Opinion
No. 327, Docket 26733.
Argued May 10, 1961.
Decided June 1, 1961.
J. Russell Rogerson, Jamestown, N.Y., for petitioner-appellant.
William A. Friedlander, Atty., Dept. of Justice, Washington, D.C. (Louis F. Oberdorfer, Asst. Atty. Gen., Lee A. Jackson, and Harry Baum, Attys., Dept. of Justice, Washington, D.C., on the brief), for respondent.

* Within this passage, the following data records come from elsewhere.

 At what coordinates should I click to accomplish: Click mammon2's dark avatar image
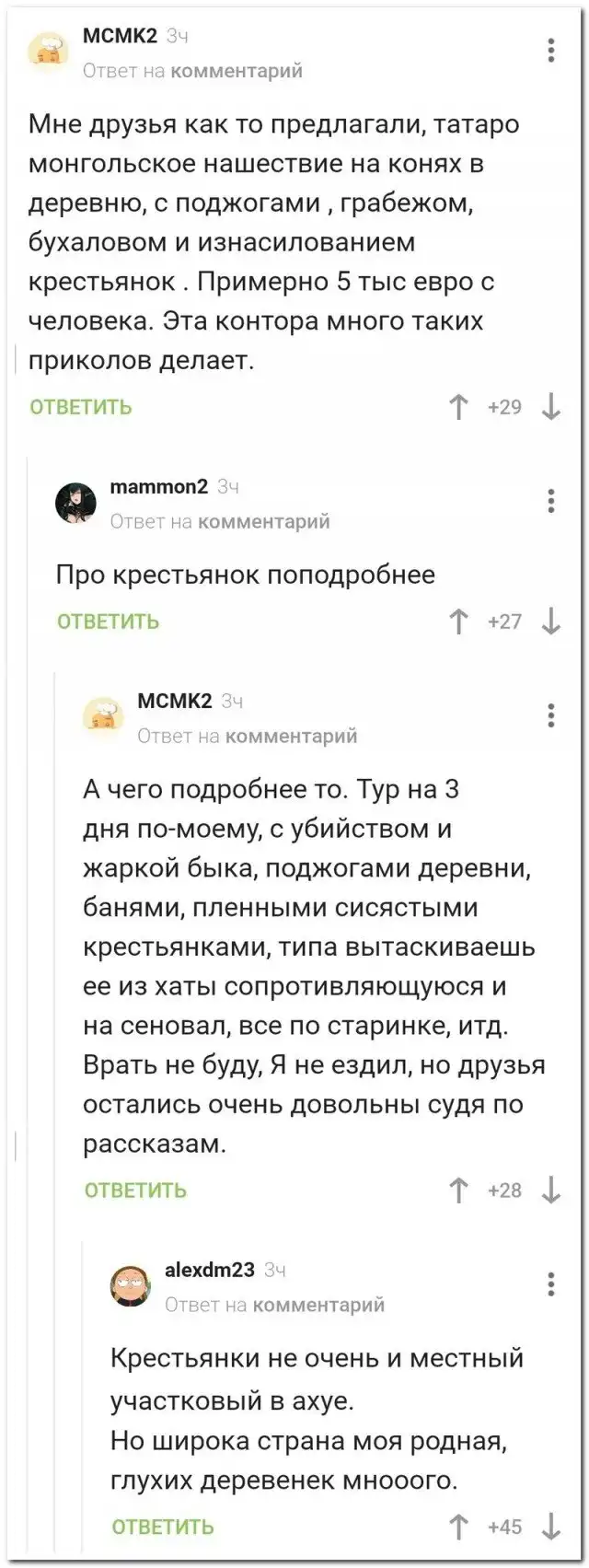point(76,503)
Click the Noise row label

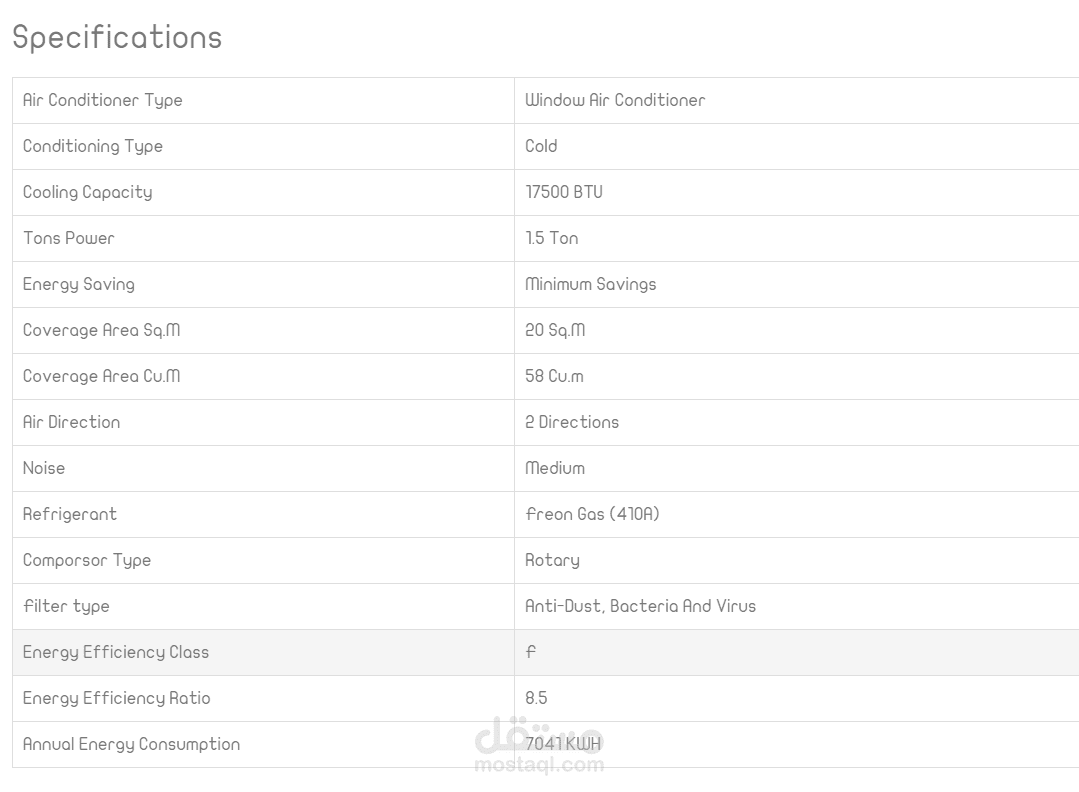[44, 468]
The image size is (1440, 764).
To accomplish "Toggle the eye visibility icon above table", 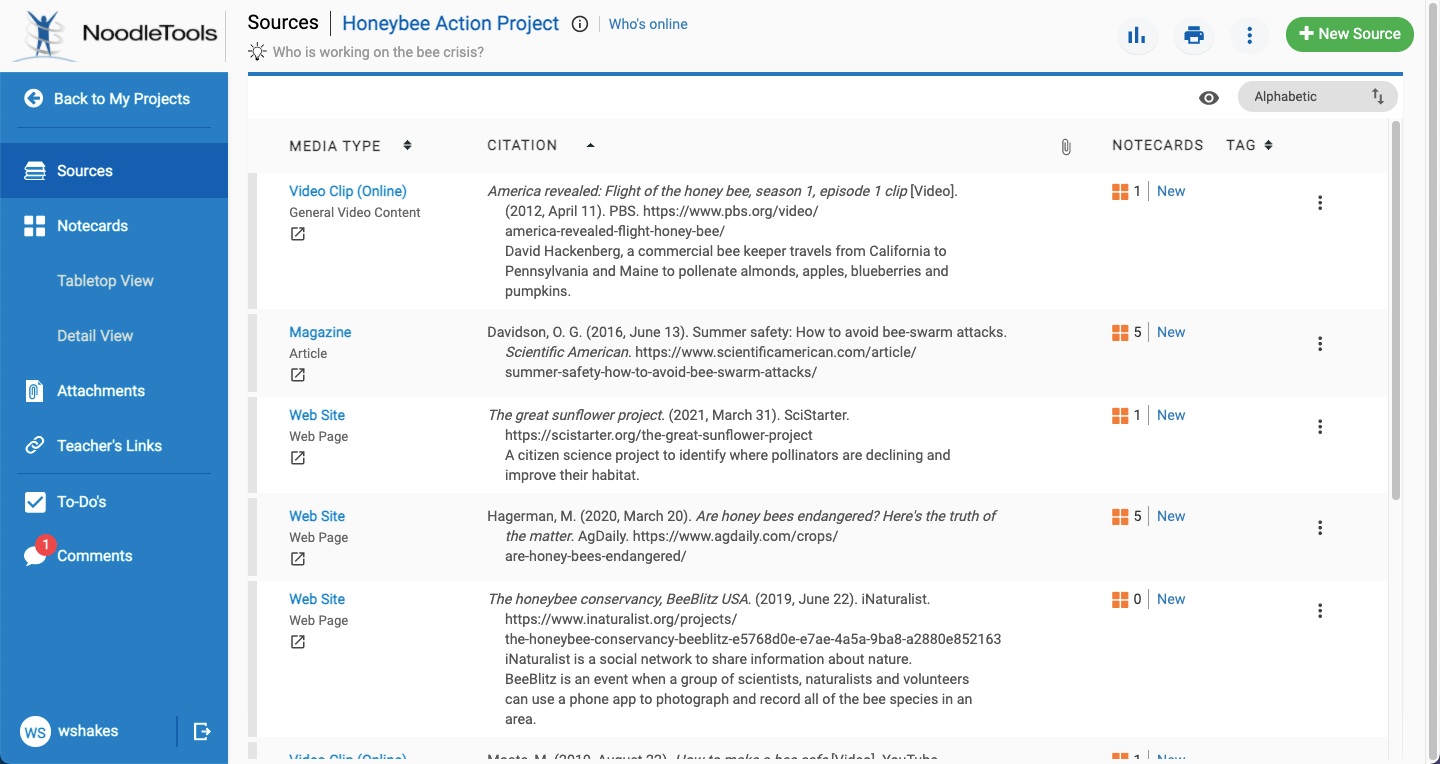I will [x=1209, y=98].
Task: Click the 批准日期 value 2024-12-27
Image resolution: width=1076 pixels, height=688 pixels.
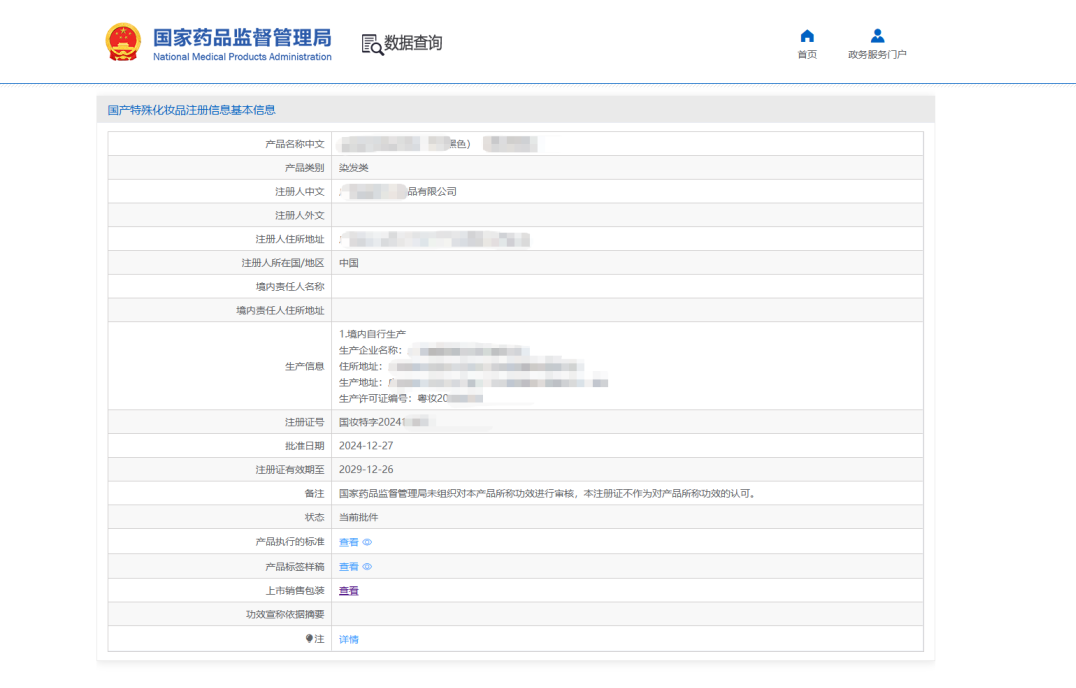Action: (365, 446)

The Tax Court held that payments by the taxpayer corporation to its stockholders on the corporation's bonds were nondeductible dividend distributions rather than deductible interest on an indebtedness. We agree with the result reached by the Tax Court and the reasons given in Judge Bruce's opinion. Gregg Co. of Delaware v. Commissioner, 2 Cir., 1956, 239 F.2d 498. We note a minor error in the Tax Court opinion, 34 T.C. 829, at page 837, where the statement is made that the record discloses no dividend payments on petitioner's stock. There were in fact payments of dividends in the amount of $700 in each of two of the years in question, as shown by the balance sheets of the corporate tax returns. Even in those two years by far the greater portion of petitioner's earnings were distributed, by vote of the directors, to its stockholders in the guise of bond interest. These token payments of dividends, in the light of the entire earning and dividend history, strengthen rather than weaken the Tax Court's ultimate conclusion as to the nature of the so-called bonds.
Decision and order of the Tax Court affirmed.